§ Brief:
Please write out, character for character, the records from the line with "Uninterrupted Power Solutions (1149, 742)" up to and including the line with "to 100 Watts".
--- begin Exercise input ---
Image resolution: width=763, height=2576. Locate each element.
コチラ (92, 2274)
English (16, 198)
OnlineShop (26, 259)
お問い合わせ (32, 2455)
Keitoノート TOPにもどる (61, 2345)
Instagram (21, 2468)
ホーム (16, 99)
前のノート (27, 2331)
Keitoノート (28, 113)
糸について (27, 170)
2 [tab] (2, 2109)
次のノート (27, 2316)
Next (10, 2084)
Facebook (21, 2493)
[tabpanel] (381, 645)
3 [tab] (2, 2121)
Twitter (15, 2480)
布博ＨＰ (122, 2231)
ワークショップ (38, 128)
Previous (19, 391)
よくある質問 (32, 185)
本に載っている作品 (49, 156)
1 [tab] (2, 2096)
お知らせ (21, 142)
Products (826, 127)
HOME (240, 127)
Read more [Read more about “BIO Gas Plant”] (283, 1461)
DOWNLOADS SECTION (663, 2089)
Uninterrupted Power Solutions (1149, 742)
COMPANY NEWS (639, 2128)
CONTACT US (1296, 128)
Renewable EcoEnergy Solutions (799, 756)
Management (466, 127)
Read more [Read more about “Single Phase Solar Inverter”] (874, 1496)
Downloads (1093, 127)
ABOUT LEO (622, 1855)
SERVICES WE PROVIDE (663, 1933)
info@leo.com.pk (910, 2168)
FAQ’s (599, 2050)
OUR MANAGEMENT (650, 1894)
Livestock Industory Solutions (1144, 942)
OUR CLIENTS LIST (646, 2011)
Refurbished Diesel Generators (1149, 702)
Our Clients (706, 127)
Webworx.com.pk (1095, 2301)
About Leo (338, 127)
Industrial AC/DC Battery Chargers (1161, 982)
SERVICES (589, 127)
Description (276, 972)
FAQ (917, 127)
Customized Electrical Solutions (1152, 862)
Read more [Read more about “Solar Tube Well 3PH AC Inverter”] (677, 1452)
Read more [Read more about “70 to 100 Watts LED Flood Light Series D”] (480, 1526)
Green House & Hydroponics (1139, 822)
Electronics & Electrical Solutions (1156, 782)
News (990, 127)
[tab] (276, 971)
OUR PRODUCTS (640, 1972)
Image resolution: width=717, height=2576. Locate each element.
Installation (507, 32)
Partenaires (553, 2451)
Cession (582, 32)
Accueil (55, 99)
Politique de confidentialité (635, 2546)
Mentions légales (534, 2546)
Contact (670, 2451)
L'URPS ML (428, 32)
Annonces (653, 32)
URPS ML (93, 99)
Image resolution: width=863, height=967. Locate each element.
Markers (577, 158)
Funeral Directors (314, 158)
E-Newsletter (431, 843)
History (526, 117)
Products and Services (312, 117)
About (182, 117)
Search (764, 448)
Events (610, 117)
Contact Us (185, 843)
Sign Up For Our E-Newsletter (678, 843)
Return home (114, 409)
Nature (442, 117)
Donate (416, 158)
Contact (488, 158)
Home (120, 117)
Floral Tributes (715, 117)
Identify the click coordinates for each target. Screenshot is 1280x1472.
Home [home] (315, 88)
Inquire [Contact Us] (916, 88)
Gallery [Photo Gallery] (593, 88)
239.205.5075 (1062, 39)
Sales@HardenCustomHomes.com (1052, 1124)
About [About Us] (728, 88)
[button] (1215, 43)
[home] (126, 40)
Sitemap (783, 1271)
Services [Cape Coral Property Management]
--- end Exercise input ---
§ Task result:
Uninterrupted Power Solutions (1149, 742)
COMPANY NEWS (639, 2128)
CONTACT US (1296, 128)
Renewable EcoEnergy Solutions (799, 756)
Management (466, 127)
Read more [Read more about “Single Phase Solar Inverter”] (874, 1496)
Downloads (1093, 127)
ABOUT LEO (622, 1855)
SERVICES WE PROVIDE (663, 1933)
info@leo.com.pk (910, 2168)
FAQ’s (599, 2050)
OUR MANAGEMENT (650, 1894)
Livestock Industory Solutions (1144, 942)
OUR CLIENTS LIST (646, 2011)
Refurbished Diesel Generators (1149, 702)
Our Clients (706, 127)
Webworx.com.pk (1095, 2301)
About Leo (338, 127)
Industrial AC/DC Battery Chargers (1161, 982)
SERVICES (589, 127)
Description (276, 972)
FAQ (917, 127)
Customized Electrical Solutions (1152, 862)
Read more [Read more about “Solar Tube Well 3PH AC Inverter”] (677, 1452)
Read more [Read more about “70 to 100 Watts LED Flood Light Series D”] (480, 1526)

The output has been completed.